A hermit crab and oil that washed ashore along the coastline of Dauphin Island, Ala. rest inside a boot print Tuesday, June 1, 2010, as oil leaking from the Deepwater Horizon wellhead continues to spread in the Gulf of Mexico. AP Photo / Mobile Press-Register, John David MercerBy David A. Fahrenthold and Juliet Eilperin
Washington Post Staff Writer
Friday, May 28, 2010; 4:37 PM

A day after scientists reported finding a huge “plume” of oil extending miles east of the leaking BP well, on Friday a Louisiana scientist said his crew had located another vast plume of oily globs, miles in the opposite direction. James H. Cowan Jr., a professor at Louisiana State University, said his crew on Wednesday found a plume of oil in a section of the gulf 75 miles northwest of the source of the leak.

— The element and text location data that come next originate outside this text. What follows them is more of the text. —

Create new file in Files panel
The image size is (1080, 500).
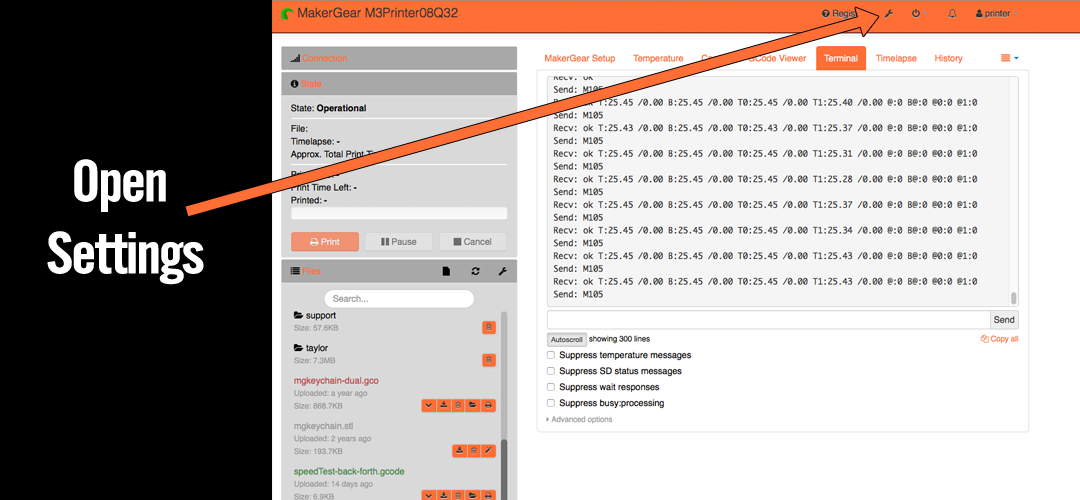click(447, 271)
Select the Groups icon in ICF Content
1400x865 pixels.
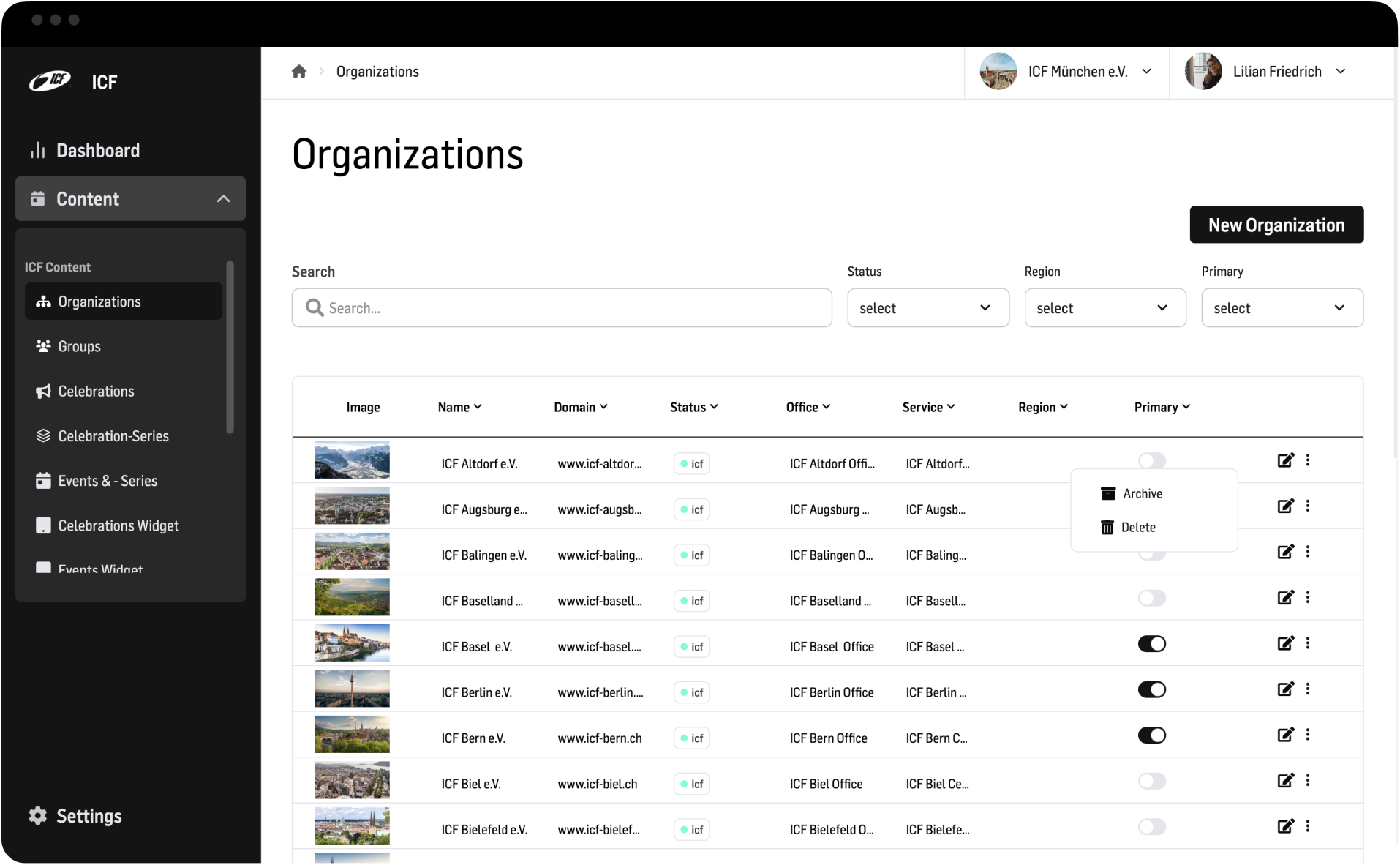[x=44, y=346]
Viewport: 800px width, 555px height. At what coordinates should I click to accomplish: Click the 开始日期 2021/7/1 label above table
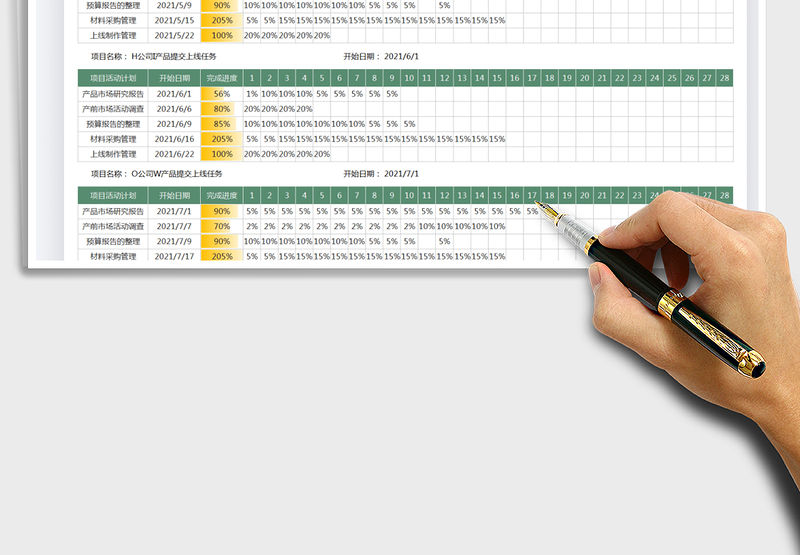point(382,174)
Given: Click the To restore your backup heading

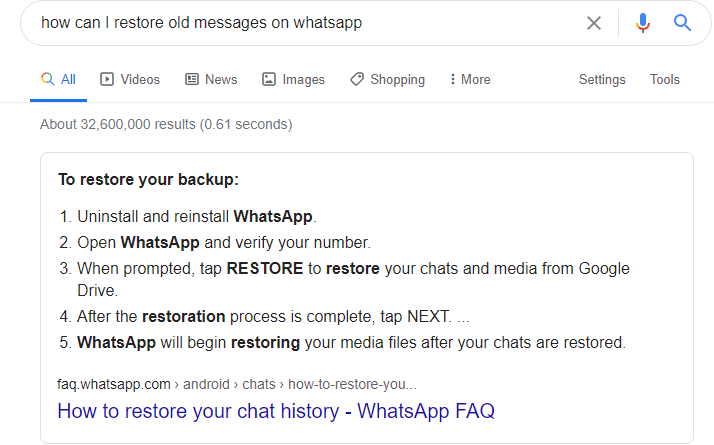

Cowan said that his crew sent a remotely controlled submarine into the water, and found it full of oily globules, from the size of a thumbnail to the size of a golf ball. Unlike the plume found east of the leak — in which the oil was so dissolved that contaminated water appeared clear — Cowan said the oil at this site was so thick that it covered the lights on the submarine. “It almost looks like big wet snowflakes, but they’re brown and black and oily,” Cowan said. The submarine returned to the surface entirely black, he said. Cowan said that the submarine traveled about 400 feet down, close to the sea floor, and found oil all the way down. Trying to find the edges of the plume, he said the submarine traveled miles from side to side. “We really never found either end of it,” he said. He said he did not know how wide the plume actually was, or how far it stretched away to the west. He said the plume was found in an area that had already been closed to fishing by the federal government. …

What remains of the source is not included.